Apparently, modern processors can tell if you do something stupid like moving a register to itself (mov %eax, %eax) and optimize that out. Trying to verify that claim, I ran the following program:

#include <stdio.h>
#include <time.h>

static inline void f1() {
   for (int i = 0; i < 100000000; i++)
      __asm__(
            "mov %eax, %eax;"
            "nop;"
            );
}

static inline void f2() {
   for (int i = 0; i < 100000000; i++)
      __asm__(
            "nop;"
            );
}

static inline void f3() {
   for (int i = 0; i < 100000000; i++)
      __asm__(
            "mov %ebx, %eax;"
            "nop;"
            );
}

int main() {
   int NRUNS = 10;
   clock_t t, t1, t2, t3;

   t1 = t2 = t3 = 0;
   for (int run = 0; run < NRUNS; run++) {
      t = clock(); f1(); t1 += clock()-t;
      t = clock(); f2(); t2 += clock()-t;
      t = clock(); f3(); t3 += clock()-t;
   }

   printf("f1() took %f cycles on avg\n", (float) t1/ (float) NRUNS);
   printf("f2() took %f cycles on avg\n", (float) t2/ (float) NRUNS);
   printf("f3() took %f cycles on avg\n", (float) t3/ (float) NRUNS);

   return 0;
}

This gives me:

f1() took 175587.093750 cycles on avg
f2() took 188313.906250 cycles on avg
f3() took 194654.296875 cycles on avg

As one expect, f3() comes out slowest. But surprisingly (to me at least), f1() is faster than f2(). Why is that?

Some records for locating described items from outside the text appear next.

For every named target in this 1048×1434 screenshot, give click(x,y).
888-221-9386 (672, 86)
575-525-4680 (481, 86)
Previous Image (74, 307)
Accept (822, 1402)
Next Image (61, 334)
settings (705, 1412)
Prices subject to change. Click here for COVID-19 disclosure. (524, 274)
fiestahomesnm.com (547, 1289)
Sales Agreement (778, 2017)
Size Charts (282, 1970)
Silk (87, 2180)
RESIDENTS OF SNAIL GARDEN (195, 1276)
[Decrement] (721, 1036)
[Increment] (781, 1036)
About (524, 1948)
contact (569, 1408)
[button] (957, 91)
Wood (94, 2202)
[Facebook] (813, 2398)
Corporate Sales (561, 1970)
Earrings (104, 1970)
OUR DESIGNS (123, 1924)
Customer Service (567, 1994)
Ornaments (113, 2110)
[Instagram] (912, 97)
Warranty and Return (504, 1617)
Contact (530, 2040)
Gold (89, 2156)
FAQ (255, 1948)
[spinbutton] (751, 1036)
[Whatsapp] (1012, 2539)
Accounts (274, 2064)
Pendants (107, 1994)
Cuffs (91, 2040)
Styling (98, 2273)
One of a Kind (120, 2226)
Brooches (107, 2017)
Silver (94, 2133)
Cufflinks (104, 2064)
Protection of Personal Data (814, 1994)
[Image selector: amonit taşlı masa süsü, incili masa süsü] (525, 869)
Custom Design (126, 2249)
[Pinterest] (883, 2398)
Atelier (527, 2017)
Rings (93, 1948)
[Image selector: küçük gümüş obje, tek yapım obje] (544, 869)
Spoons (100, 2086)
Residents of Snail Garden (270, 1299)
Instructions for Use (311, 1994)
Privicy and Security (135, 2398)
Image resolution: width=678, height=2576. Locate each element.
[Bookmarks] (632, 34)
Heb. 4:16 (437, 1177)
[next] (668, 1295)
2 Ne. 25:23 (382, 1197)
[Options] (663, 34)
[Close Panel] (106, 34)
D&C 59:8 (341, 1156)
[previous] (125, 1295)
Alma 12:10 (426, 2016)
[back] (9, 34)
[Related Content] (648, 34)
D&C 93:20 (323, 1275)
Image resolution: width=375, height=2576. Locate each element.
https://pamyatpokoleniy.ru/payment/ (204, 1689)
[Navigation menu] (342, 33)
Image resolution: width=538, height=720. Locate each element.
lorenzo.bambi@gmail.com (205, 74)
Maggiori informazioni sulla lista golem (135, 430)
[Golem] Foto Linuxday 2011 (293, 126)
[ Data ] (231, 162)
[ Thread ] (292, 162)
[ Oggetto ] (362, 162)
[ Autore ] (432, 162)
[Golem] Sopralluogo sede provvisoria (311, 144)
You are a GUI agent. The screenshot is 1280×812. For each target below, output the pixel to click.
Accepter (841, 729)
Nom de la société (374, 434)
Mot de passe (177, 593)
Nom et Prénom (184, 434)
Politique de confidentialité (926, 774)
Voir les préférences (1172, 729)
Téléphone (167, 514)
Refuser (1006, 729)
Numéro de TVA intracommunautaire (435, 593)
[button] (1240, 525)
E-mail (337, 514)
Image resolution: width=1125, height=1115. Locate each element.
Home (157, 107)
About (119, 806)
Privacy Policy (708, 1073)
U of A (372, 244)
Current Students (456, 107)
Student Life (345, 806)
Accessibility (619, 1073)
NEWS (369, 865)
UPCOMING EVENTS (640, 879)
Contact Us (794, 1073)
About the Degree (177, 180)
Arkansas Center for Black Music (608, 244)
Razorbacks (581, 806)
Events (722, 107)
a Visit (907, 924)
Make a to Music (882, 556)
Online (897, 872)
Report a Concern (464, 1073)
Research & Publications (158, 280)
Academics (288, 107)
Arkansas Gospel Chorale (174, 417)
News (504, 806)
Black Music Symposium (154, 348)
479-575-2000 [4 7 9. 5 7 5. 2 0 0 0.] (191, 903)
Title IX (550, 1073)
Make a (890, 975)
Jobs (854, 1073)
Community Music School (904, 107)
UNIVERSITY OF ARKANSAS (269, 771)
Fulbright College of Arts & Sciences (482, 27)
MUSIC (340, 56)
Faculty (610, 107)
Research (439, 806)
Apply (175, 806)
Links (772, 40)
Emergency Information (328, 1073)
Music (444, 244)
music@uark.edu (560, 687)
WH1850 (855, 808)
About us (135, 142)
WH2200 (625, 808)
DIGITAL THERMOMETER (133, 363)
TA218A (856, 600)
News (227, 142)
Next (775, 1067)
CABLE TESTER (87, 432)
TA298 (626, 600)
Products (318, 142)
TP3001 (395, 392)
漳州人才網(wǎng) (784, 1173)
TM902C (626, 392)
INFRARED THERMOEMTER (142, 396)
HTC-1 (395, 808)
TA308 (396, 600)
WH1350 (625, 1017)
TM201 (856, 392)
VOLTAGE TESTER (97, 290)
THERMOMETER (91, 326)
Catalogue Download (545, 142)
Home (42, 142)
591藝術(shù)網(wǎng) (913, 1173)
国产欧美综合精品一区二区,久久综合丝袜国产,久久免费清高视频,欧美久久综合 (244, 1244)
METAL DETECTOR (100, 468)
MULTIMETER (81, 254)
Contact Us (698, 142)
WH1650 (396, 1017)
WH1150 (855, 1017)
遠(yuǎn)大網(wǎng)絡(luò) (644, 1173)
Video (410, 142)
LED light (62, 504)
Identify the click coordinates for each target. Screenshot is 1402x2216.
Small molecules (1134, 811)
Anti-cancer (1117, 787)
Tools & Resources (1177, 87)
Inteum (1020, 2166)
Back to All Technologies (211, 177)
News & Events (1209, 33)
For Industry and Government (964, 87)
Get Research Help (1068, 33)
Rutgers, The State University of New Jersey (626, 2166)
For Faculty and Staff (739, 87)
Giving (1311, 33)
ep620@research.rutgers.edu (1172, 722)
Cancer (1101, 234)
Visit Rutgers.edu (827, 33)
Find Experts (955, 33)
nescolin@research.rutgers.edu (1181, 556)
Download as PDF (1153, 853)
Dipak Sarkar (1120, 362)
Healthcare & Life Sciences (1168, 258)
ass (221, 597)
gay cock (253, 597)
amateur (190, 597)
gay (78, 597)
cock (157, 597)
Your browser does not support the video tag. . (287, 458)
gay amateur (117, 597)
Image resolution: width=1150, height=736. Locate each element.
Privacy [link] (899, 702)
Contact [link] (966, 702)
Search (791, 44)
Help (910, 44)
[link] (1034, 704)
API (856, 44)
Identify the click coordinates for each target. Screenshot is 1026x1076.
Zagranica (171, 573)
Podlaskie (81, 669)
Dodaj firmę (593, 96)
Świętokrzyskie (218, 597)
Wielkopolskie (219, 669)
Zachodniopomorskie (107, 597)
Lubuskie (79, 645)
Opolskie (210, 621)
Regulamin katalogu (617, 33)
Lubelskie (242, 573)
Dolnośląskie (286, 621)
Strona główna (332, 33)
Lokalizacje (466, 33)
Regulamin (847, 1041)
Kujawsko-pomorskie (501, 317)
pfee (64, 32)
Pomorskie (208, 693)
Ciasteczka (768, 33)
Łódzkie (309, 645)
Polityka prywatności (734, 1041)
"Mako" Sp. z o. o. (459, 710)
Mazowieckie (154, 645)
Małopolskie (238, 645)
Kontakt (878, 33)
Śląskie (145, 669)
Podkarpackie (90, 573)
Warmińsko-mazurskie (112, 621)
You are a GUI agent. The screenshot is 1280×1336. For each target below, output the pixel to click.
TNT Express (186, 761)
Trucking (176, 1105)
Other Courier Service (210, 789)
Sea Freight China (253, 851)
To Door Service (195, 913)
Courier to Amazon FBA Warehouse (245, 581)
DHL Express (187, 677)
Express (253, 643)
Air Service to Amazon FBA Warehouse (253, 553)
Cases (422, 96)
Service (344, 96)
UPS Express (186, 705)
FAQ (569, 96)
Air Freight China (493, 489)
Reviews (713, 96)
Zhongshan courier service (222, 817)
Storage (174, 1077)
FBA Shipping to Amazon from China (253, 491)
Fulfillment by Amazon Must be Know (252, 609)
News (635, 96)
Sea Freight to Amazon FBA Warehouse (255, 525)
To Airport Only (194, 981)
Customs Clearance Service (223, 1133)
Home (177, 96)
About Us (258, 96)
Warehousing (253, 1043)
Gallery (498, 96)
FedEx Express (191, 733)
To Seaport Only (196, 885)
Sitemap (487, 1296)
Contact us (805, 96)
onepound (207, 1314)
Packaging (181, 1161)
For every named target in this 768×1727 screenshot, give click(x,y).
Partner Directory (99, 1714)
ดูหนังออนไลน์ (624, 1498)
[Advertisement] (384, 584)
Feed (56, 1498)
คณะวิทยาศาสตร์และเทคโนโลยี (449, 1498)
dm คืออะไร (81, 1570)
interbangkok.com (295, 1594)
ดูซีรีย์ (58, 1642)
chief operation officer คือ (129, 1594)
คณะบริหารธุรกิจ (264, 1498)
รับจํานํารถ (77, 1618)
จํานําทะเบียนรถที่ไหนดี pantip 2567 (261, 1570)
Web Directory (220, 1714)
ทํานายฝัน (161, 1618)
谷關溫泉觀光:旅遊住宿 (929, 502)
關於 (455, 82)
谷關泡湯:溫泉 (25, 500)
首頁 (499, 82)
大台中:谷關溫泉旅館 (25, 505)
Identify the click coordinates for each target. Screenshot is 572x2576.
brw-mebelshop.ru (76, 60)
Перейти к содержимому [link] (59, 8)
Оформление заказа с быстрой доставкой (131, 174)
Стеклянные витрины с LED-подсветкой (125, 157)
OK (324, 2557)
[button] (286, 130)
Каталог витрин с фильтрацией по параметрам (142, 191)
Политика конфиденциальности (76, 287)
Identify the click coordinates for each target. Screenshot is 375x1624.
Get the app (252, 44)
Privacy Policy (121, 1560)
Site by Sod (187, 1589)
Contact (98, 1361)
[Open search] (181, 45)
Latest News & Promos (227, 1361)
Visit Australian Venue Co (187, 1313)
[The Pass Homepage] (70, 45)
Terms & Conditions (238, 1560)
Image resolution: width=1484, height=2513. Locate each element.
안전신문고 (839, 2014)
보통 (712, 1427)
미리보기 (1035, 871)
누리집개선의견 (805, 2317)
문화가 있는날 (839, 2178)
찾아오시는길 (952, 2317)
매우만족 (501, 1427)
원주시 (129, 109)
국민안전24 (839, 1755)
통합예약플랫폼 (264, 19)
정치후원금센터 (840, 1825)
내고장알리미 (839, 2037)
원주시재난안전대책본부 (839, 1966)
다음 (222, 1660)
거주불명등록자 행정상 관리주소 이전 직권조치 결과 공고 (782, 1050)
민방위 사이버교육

Update: Compiling with -falign-loops gives qualitatively the same result:

f1() took 164271.000000 cycles on avg
f2() took 173783.296875 cycles on avg
f3() took 177765.203125 cycles on avg

Answer 1

The part of the linked article that made me think that this can be optimized away is: "the move function takes care of checking for equivalent locations"

That's talking about the (move r x) function in SBCL, not the x86 mov instruction. It's talking about optimization during code generation from that low-level intermediate language, not at runtime by the hardware.

Neither mov %eax, %eax nor nop are totally free. They both cost front-end throughput, and mov %eax,%eax isn't even a NOP in 64-bit mode (it zero-extends EAX into RAX, and because it's the same register mov-elimination fails on Intel CPUs.)

See Can x86's MOV really be "free"? Why can't I reproduce this at all? for more about front-end / back-end throughput bottlenecks vs. latency.

---

You're probably seeing some side-effect of code-alignment, or maybe a funky Sandybridge-family store-forwarding latency effect like in Adding a redundant assignment speeds up code when compiled without optimization because you also compiled with optimization disabled, getting your compiler to make anti-optimized code for consistent debugging that keeps the loop counter in memory. (~6 cycle loop-carried dependency chain through store/reload instead of 1 iteration per clock for a normal tiny loop.)

If your results are reproducible with a larger iteration count, there's probably some microarchitectural explanation for what you're seeing, but it's probably not related to anything you were trying to measure.

Of course you'd also need to fix the mov %ebx, %eax; bug in f3 to compile successfully with optimization enabled. Clobbering EAX without telling the compiler will step on compiler-generated code. You didn't explain what you were trying to test with that, so IDK if it was a typo.